“He will come,” she said, loudly and joyfully, after reading the few lines the letter contained. “What o’clock is it, Camilla?”

“Your highness, it is just ten o’clock.”

“And I am looking for visitors already at eleven o’clock. Quick, Madame Camilla, tell my maid to arrange every thing in the dressing-room. Please see to it yourself that I may find there an elegant, rich, and not too matronly, morning costume.”

“Will your highness put on the dress which Lord Paget received the other day for you from Loudon?” asked Madame Camilla. “Your highness has never yet worn it, and his lordship would doubtless rejoice at seeing your highness in this charming costume.”

“I do not expect Lord Paget,” said Marianne, with a stern glance; “besides, you ought to confine your advice to matters relating to my toilet. Do not forget it any more. Now bring me my chocolate, I will take it in bed. In the mean time cause an invigorating, perfumed bath to be prepared, and tell the cook that I wish him to serve up a sumptuous breakfast for two persons in the small dining-room in the course of an hour. Go.”

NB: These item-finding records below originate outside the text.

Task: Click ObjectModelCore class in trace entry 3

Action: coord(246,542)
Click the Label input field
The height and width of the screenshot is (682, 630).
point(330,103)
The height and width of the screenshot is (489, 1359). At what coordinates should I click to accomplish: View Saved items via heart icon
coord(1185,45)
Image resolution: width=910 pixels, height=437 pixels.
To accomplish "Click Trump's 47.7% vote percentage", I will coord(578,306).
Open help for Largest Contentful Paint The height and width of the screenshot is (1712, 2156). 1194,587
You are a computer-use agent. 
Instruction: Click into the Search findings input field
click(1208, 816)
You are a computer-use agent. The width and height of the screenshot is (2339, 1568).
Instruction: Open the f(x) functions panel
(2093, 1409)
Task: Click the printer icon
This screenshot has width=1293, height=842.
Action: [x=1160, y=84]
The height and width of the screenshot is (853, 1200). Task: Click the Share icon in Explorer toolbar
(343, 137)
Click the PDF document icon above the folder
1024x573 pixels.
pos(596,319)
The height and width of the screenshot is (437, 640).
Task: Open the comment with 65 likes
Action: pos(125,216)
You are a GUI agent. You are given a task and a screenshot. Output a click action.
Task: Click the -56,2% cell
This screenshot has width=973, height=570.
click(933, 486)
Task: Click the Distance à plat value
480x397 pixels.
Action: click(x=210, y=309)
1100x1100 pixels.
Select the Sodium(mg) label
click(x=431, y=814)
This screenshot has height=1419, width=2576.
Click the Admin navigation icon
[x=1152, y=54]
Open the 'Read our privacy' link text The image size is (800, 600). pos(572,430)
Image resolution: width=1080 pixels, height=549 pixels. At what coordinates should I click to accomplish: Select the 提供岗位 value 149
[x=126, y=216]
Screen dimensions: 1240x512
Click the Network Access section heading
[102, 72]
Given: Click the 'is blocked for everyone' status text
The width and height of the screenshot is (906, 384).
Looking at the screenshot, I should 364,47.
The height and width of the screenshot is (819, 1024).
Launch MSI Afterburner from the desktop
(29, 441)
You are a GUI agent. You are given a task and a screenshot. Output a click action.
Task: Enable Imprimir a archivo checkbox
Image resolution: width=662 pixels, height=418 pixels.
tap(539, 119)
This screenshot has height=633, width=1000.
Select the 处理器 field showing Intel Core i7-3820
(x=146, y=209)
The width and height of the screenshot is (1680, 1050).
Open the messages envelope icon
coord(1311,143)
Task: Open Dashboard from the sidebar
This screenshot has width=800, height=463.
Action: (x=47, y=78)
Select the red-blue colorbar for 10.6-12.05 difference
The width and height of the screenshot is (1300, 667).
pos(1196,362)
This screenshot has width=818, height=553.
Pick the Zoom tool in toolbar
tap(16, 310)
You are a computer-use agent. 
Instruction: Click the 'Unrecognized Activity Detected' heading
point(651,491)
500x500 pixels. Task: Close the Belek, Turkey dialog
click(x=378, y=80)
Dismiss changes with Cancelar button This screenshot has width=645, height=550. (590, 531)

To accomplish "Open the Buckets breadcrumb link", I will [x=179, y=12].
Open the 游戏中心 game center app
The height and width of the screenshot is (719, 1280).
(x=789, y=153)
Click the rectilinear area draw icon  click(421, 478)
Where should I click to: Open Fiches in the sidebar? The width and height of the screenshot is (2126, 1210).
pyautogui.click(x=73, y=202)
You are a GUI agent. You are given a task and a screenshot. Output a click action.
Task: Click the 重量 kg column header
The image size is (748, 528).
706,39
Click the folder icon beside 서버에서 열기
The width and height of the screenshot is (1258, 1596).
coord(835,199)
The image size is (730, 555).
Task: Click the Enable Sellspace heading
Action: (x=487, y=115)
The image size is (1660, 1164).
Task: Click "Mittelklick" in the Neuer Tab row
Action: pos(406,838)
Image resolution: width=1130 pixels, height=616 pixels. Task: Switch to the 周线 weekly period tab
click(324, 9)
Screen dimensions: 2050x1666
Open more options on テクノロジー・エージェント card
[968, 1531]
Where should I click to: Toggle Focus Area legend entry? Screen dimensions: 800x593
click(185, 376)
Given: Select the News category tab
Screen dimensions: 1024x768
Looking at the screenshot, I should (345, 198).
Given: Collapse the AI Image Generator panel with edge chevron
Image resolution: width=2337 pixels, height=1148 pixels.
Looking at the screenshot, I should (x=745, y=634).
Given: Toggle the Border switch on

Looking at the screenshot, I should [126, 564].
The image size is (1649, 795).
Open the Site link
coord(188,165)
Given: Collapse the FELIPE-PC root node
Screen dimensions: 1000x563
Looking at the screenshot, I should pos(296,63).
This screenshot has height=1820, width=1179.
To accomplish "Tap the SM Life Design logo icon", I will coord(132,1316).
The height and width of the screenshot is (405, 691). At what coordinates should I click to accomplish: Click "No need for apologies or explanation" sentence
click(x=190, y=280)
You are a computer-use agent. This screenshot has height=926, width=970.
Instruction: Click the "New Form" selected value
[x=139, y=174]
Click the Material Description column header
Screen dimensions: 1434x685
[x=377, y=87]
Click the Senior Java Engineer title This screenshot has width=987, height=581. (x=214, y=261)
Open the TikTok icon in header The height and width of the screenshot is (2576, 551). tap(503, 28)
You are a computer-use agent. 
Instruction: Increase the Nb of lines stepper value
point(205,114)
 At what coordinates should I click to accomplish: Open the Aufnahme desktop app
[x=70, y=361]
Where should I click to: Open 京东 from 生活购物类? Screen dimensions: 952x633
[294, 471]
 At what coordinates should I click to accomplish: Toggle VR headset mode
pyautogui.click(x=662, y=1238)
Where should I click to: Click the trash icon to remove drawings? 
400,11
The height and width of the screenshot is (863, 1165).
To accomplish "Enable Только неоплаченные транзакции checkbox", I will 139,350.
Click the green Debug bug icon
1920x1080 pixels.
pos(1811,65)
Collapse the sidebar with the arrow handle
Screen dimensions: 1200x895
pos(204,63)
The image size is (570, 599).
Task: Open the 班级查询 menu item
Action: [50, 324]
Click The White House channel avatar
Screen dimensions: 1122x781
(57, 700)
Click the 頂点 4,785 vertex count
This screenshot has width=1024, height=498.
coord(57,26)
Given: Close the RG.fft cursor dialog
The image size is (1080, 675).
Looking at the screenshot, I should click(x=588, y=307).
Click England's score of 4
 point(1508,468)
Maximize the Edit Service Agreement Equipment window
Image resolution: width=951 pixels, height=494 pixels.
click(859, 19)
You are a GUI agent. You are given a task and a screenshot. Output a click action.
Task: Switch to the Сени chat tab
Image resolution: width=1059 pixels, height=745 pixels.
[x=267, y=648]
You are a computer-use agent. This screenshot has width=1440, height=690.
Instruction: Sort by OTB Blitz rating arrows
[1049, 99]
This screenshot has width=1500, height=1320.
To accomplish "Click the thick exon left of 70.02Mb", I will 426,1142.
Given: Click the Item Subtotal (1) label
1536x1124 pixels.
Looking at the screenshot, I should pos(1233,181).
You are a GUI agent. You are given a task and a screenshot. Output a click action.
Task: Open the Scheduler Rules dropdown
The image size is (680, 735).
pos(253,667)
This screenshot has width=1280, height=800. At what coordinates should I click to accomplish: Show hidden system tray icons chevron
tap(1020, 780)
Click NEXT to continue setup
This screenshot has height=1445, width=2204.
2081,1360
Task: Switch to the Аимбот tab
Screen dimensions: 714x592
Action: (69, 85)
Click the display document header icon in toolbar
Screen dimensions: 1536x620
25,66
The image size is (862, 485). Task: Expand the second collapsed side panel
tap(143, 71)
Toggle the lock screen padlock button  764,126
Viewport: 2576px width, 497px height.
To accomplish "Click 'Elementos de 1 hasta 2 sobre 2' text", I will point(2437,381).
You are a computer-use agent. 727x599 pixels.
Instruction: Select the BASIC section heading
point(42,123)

Madame Camilla withdrew to carry out the various orders her mistress had given her, but she did not do so joyfully and readily as usual, but with a grave face and careworn air.

“There is something going on,” she whispered, slowly gliding down the corridor. “Yes, there is something going on, and at length I shall have an opportunity for spying and reporting what I have discovered. Well, I get my pay from two men, from the French governor of Vienna and from Lord Paget. Would to God I could serve both of them to-day! As for Lord Paget, I have already some news for him, for Mr. von Gentz was with her last night, and remained for two hours; my mistress then wrote a letter to Major von Brandt, which I had to dispatch early in the morning. And this is exactly the point, concerning which I do not know whether it ought to be reported to my French customer or to the English lord. Well, I will consider the matter. I will watch every step of hers, for it is certain that something extraordinary is going on here, and I want to know what it is.”

And, after taking this resolution, Madame Camilla accelerated her steps to deliver the orders of the princess to the cook. An hour later, the lady’s maid had finished the toilet of the princess, who approached the large looking-glass in order to cast a last critical look on her appearance.

A charming smile of satisfaction overspread her fair face when she beheld her enchanting image in the glass, and she said, with a triumphant air, “Yes, it is true, this woman is beautiful enough even to court the favor of an emperor. Do you not think so, too, Madame Camilla?”

Madame Camilla had watched, with a very attentive and grave face, every word her mistress tittered, but now she hastened to smile.